§ **Task instructions**
For each line below that contains the word "previous", return that line.

§ **Records for this exercise**
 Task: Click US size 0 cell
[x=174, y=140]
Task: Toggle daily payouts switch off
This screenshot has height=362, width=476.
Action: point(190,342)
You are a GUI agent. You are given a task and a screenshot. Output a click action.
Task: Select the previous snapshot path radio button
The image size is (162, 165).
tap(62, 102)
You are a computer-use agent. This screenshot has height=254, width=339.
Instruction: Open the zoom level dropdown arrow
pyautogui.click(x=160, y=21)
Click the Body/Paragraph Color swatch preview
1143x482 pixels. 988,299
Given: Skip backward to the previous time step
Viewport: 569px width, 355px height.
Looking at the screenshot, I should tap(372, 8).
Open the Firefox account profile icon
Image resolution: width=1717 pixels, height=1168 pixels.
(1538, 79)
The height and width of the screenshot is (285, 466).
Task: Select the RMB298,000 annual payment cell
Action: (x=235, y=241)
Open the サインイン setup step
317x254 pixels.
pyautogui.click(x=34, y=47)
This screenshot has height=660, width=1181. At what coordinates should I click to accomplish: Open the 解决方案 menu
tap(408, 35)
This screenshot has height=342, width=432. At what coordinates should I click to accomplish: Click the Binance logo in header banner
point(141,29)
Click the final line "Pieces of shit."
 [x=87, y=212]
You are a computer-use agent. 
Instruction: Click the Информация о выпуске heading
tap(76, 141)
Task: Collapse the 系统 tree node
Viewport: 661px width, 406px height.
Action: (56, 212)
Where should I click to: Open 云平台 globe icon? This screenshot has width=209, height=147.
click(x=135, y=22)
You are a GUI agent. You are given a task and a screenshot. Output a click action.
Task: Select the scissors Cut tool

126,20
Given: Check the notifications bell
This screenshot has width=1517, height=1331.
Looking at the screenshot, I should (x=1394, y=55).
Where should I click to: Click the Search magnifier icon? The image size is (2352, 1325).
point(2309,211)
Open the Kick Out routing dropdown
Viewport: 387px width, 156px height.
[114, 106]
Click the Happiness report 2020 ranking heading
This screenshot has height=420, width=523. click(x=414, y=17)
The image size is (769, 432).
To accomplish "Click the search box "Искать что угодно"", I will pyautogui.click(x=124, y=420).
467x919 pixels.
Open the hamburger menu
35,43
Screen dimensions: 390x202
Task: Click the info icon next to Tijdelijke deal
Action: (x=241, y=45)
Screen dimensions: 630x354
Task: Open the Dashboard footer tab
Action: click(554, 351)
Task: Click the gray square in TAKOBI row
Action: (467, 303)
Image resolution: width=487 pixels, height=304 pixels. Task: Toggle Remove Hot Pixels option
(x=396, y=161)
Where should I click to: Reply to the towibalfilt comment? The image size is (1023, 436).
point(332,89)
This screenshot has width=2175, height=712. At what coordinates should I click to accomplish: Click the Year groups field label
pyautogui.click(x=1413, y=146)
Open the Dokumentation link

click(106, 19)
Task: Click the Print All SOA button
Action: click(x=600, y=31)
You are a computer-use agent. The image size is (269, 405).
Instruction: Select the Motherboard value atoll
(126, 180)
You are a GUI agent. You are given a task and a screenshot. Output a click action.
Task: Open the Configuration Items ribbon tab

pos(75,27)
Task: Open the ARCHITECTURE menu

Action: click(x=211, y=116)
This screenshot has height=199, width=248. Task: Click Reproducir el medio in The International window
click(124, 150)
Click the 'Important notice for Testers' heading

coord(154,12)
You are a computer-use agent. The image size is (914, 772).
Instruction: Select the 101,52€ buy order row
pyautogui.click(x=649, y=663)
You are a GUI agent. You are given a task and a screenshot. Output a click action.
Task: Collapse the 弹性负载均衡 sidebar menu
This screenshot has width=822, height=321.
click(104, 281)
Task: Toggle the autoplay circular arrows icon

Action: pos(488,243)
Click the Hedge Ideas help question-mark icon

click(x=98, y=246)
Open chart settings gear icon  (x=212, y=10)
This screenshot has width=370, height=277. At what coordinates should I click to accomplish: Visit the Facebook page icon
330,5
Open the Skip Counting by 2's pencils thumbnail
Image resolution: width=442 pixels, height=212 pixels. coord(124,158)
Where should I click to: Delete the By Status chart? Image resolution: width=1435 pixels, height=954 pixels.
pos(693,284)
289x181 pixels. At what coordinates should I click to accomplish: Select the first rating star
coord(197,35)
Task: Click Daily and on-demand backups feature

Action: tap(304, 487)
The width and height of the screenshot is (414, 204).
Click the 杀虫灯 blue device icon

§ **Response to the task**
Task: Select the previous snapshot path radio button
Given: Skip backward to the previous time step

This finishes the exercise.